A huge portion of the experiments I’m doing involves a technique called immunofluorescence (IF). Therefore, I thought I’d spend some time (several posts, actually) explaining what that is.

IF uses antibodies in order to identify proteins inside the cell that you are studying causing them to fluoresce under particular wavelengths of light. This allows you to see where in the cell a particular protein is found (we would say, where the protein is localized within the cell). In my case, I am looking at proteins that are always found on/in a certain place in the cell (the Endoplasmic Reticulum (ER), actually) and therefore can be used to mark (or “label”) that particular region of the cell.

Antibodies are a type of protein found in the immune systems of higher organisms. An antibody recognizes a specific protein (or part of a protein) and binds tightly to it. In your immune system, this occurs so that your body can identify that protein as foreign (because it’s attached to a virus or bacteria) and therefore target it for destruction. Immunofluorescence takes advantage of the specificity of antibodies for a particular protein in order to identify a protein in the crowded environment of the cell.

How does this all work? Let’s say you are in a helicopter, high above the ground, and need to locate where a particular structure (let’s say the bathroom) is in Millenium Park in Chicago (aka the ER) on the evening of July 4 when everyone and their brother is in the park. You can’t really identify the bathroom from in the helicopter because it is the same gray as the concrete surrounding it. However, you know that Mr. Protein O’Interest (aka my protein) hangs around the bathroom so if you can find Mr. O’Interest, you have found the bathroom. Now Millenium Park is huge and there are millions of people there, milling about (this is true in a cell, too; the volume of the cell is huge with respect to the size of a single protein and there are millions of proteins inside the cell). How do you locate Mr. O’Interest? Well, if you train a large number of A. Body clones (the antibody, of course) to recognize the face of Mr. O’Interest (which is presumably different enough from every other face in the park and therefore will specifically identify him), you can send the clones out into the crowd and when one of them finds Mr. O’Interest, it latches onto him.

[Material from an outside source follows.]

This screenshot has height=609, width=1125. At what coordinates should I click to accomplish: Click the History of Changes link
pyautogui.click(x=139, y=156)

This process is the basis of immunofluorescence. I want to find the ER in the cell. To do that, I need to locate a protein that is always at the ER. To find that protein, I dump some antibodies on my sample. The antibodies are specific for my protein and when they find it, they latch onto it (so to speak).

So, how do you get antibodies for your favorite proteins? Well, you expose an animal (often a rabbit, but in my case, the antibody comes from a mouse) to the protein by injecting purified protein into them. The animal’s immune system then creates antibodies to that protein (like how you trained the A. Body clones to recognize Mr. O’Interest) and the antibodies are collected and purified.

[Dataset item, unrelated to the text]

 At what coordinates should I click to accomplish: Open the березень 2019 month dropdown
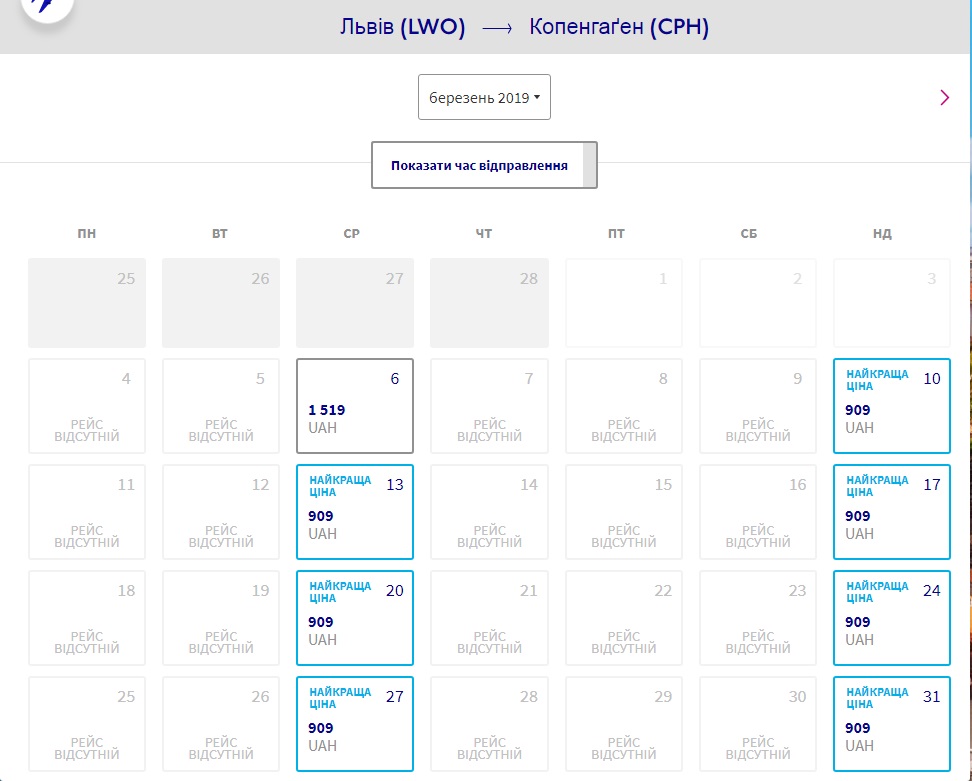(x=484, y=98)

Generally, a researcher will make purified protein and then send it off to a company that specializes in making antibodies, who will then send the antibody back to you. This can be a very expensive process, though, and it can go wrong in any number of ways leaving you out a whole lotta money with nothing to show for it. So, what’s a researcher to do?

Fortunately, there are companies who mass produce antibodies for commonly studied proteins. However, these antibodies are usually for mammalian versions of the proteins and almost never recognize yeast versions. So, researchers have come up with a way around this problem.

Remember, I said that antibodies can recognize a particular region of the protein. That region can be really quite small. So, somebody figured out that if you took the antibody recognition region of a specific protein (let’s call it myc) that already had an antibody made for it, then stuck it on the end of your favorite protein.* The antibody would stick to myc which was in turn attached to your protein, effectively giving you an antibody to your protein. Which means that you don’t need a different antibody for different proteins. All you need to do is attach myc to your protein and use the myc antibody. These protein regions are called epitope tags and there are a few commonly used tags. Because so many people use these tags, companies have mass produced antibodies to those tags, thus saving the researcher from having to have a custom antibody made. Very nearly all of the IF I do uses antibodies for epitope tags.

Let’s put this into the context of the Millenium Park example. Let’s assume that you do not just want to find the bathroom in Millenium Park, but also the boathouse in Central Park, the ranger station in Yellowstone Park and the camping grounds in Yosemite Park. Each of these locations has a different Mr. Protein O’Interest hanging around. Now, you can train separate, customized groups of A. Body clones, each recognizing the face of a different Mr. O’Interest (very expensive and time consuming), or you can have each Mr. O’Interest wear the exact same kind of hat (the epitope tag)**–a hat that nobody else in the park would wear–and purchase a single group of hat-recognizing A. Body clones from a company. The company has put the time and energy into training the A. Body clones into recognizing the hat. All you have to do is buy the clones and set them loose on the various parks to locate the hat-wearing Mr. O’Interest and therefore, your structures (bathroom, boathouse, ranger station, campground) of interest.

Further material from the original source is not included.